- **Selected extract**
==================================================
Let’s face it: Everyone wants K-12 kids back in school full-time, none more so than the kids themselves. But with the strict guidelines found in the CDC’s “Operational Strategy for K-12 Schools through Phased Prevention,” teachers, parents, students, staff—everyone—have concerns and ideas about the best way to accomplish it. How can you make sure all your stakeholders are heard?
Consider using targeted surveys. They’re quick and easy, and one of the best ways to gather input and feedback from all groups. Because many groups make up every K12 learning community, actively soliciting school district stakeholder feedback is critical. Here are a few ways to use surveys to boost the success of your back-to-school plans.
Keep it short
Think of your own personal email account. We’ve all filled out those surveys that took 20 or more minutes, and it was tedious. To get your best survey response rate, keep it short. It might make sense to build a funnel of short surveys to send out intermittently. You could segregate your surveys by phases — like return-to-school surveys for planning, then follow-up check-ins on the schedule that makes sense. Try to keep each survey to 5 questions or fewer. Make sure your survey doesn’t take more than 10 minutes to fill out.
==================================================
- **Dataset**
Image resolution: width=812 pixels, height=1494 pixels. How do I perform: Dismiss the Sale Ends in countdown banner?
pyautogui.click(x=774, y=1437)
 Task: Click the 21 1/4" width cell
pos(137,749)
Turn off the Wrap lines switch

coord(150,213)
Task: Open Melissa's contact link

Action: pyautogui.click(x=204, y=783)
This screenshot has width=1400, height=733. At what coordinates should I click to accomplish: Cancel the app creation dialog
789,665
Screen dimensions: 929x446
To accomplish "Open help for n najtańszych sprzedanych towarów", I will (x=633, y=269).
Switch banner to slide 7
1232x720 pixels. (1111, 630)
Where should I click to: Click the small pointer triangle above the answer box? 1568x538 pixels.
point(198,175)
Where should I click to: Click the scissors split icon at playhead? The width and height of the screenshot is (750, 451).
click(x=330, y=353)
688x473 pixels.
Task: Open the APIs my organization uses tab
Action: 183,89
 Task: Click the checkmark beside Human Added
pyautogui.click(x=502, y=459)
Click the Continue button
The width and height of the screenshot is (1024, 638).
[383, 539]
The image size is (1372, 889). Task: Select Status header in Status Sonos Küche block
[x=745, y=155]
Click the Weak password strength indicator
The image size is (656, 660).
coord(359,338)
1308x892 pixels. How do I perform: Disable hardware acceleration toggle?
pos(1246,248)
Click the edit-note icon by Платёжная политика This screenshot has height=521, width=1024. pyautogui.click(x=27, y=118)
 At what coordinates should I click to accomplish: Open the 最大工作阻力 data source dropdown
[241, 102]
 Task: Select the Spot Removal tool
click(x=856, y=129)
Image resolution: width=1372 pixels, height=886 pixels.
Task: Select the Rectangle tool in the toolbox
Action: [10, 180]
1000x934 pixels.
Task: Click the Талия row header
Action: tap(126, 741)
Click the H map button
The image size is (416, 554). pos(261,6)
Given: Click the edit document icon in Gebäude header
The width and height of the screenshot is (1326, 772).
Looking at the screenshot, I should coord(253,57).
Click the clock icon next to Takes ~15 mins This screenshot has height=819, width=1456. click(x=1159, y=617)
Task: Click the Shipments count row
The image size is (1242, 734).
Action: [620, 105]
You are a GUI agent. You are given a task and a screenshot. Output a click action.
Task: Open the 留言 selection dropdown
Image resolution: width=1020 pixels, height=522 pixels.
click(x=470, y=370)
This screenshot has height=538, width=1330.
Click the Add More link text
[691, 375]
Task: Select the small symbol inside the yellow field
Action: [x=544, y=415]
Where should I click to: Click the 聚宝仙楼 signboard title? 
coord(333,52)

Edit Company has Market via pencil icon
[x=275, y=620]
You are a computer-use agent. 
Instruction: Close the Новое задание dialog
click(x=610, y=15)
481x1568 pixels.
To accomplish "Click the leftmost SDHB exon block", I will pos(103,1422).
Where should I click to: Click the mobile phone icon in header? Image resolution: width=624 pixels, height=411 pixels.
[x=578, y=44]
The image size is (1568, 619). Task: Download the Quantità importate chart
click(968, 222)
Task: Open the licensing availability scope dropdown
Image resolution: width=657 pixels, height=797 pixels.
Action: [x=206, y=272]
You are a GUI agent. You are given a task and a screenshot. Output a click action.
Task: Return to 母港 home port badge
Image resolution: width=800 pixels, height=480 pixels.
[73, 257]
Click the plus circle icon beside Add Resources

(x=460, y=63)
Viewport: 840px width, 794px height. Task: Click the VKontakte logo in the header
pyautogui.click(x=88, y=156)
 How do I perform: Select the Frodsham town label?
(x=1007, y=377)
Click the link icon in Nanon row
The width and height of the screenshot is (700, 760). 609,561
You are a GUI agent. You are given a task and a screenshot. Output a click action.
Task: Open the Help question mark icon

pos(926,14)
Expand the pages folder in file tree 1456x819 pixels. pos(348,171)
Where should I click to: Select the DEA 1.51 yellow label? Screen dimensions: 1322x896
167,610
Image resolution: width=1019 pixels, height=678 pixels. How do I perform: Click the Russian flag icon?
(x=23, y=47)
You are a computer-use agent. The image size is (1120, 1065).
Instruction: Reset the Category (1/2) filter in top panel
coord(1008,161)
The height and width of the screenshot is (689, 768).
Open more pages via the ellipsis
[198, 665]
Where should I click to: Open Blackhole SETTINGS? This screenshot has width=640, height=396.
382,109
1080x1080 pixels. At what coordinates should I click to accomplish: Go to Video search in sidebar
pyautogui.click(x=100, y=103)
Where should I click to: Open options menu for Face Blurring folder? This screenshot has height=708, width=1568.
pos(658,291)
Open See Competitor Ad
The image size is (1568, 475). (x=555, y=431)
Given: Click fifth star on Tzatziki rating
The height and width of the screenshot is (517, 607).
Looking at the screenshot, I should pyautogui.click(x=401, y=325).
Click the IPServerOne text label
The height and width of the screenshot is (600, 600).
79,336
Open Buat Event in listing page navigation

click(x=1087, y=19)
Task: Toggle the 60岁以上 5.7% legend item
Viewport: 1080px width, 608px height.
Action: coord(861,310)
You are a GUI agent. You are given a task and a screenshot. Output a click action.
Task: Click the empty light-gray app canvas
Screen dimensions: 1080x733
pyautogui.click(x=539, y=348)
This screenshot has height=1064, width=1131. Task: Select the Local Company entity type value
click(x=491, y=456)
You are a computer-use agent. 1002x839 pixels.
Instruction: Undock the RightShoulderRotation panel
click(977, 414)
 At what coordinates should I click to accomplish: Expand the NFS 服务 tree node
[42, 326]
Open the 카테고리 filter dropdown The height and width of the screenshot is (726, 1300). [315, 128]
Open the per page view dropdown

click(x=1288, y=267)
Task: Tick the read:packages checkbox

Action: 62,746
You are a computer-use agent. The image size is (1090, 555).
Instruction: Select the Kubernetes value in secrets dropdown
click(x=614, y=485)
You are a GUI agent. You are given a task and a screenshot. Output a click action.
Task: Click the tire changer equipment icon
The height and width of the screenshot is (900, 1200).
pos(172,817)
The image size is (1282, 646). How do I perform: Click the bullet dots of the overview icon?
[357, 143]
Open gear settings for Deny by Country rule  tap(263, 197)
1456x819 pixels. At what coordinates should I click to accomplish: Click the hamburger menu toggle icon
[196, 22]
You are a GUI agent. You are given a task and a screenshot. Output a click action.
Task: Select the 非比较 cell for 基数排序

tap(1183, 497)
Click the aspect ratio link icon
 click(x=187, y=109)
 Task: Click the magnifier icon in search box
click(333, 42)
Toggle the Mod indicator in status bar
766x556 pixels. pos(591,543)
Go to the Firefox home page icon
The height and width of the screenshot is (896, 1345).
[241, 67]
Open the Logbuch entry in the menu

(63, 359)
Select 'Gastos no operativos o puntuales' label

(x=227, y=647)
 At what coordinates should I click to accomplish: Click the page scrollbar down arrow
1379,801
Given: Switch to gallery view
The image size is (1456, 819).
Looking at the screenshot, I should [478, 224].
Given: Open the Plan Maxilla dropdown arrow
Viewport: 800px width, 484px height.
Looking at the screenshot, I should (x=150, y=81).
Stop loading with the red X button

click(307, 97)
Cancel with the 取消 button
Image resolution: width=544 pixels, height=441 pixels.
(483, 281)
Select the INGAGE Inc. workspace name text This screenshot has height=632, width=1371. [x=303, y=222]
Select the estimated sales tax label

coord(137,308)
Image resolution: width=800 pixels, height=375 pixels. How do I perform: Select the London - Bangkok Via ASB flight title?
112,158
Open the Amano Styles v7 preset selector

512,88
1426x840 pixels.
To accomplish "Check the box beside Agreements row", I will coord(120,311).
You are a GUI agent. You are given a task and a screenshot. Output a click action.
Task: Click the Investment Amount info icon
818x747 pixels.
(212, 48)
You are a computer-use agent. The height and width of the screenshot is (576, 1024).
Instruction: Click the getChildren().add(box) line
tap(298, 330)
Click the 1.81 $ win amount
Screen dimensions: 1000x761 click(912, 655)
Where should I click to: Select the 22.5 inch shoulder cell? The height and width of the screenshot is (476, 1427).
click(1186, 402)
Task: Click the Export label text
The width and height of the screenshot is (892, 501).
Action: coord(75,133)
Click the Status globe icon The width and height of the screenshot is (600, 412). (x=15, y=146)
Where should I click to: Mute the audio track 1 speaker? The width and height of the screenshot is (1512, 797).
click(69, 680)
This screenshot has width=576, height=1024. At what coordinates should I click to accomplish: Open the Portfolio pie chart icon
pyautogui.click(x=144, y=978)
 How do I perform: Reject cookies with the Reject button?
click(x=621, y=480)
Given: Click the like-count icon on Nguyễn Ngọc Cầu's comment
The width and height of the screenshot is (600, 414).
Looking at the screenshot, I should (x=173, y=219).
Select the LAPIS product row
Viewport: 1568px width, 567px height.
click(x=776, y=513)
==================================================
- **Problem 1**
In the back-to-school survey text, duplicate the stretch from "Let’s face it: Everyone" through "your back-to-school plans." word for word.
- **Problem 2**
Do these statements agree with the back-to-school survey text? Answer yes or no for each, and quote the words that decide it.
(a) Each survey should have 5 questions or fewer.
(b) A survey can take up to 20 minutes to fill out.
(c) Students are among those who have concerns and ideas about returning to school.
- **Problem 3**
List every group the back-to-school survey text names as having concerns and ideas about getting kids back in school.

- **Task solution 1**
Let’s face it: Everyone wants K-12 kids back in school full-time, none more so than the kids themselves. But with the strict guidelines found in the CDC’s “Operational Strategy for K-12 Schools through Phased Prevention,” teachers, parents, students, staff—everyone—have concerns and ideas about the best way to accomplish it. How can you make sure all your stakeholders are heard?
Consider using targeted surveys. They’re quick and easy, and one of the best ways to gather input and feedback from all groups. Because many groups make up every K12 learning community, actively soliciting school district stakeholder feedback is critical. Here are a few ways to use surveys to boost the success of your back-to-school plans.

- **Task solution 2**
(a) Yes: "Try to keep each survey to 5 questions or fewer."
(b) No: "Make sure your survey doesn’t take more than 10 minutes to fill out."
(c) Yes: "teachers, parents, students, staff—everyone—have concerns and ideas about the best way to accomplish it."

- **Task solution 3**
Teachers, parents, students, staff